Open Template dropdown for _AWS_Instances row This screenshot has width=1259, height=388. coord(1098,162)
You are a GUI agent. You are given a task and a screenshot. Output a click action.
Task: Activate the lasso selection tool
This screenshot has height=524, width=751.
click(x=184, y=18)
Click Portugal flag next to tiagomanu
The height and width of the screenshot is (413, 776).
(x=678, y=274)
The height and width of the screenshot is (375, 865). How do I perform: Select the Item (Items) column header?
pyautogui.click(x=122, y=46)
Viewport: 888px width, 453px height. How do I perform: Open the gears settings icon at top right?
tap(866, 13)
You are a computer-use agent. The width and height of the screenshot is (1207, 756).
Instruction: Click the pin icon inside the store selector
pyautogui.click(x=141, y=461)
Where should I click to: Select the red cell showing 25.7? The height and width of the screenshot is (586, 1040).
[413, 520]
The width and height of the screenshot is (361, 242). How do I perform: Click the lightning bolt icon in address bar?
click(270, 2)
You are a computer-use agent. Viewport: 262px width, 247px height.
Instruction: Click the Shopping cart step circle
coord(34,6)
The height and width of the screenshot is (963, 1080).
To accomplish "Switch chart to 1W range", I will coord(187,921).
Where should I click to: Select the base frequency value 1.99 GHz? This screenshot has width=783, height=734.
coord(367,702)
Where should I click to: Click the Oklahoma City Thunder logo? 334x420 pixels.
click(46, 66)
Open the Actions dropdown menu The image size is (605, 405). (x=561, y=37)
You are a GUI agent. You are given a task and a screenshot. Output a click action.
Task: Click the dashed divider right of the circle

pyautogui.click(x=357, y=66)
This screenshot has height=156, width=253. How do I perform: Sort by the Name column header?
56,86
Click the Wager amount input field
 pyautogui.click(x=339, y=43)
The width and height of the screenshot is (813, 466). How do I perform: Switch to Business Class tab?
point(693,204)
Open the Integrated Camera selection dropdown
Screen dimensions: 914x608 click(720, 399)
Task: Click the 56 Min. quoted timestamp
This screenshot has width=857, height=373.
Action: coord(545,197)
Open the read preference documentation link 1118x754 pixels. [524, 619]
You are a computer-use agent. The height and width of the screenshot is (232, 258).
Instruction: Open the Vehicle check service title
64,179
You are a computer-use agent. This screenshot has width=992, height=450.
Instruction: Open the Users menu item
◇ ◇ ◇ ◇ ◇ ◇ ◇
INSTRUCTIONS FOR THE TASK -
List all lines above in which the string "computer" appears.

ANSWER SPACE -
You are a computer-use agent. The width and height of the screenshot is (1207, 756).
You are a computer-use agent. Viewport: 262px width, 247px height.
You are a computer-use agent. The height and width of the screenshot is (232, 258).
You are a computer-use agent. This screenshot has width=992, height=450.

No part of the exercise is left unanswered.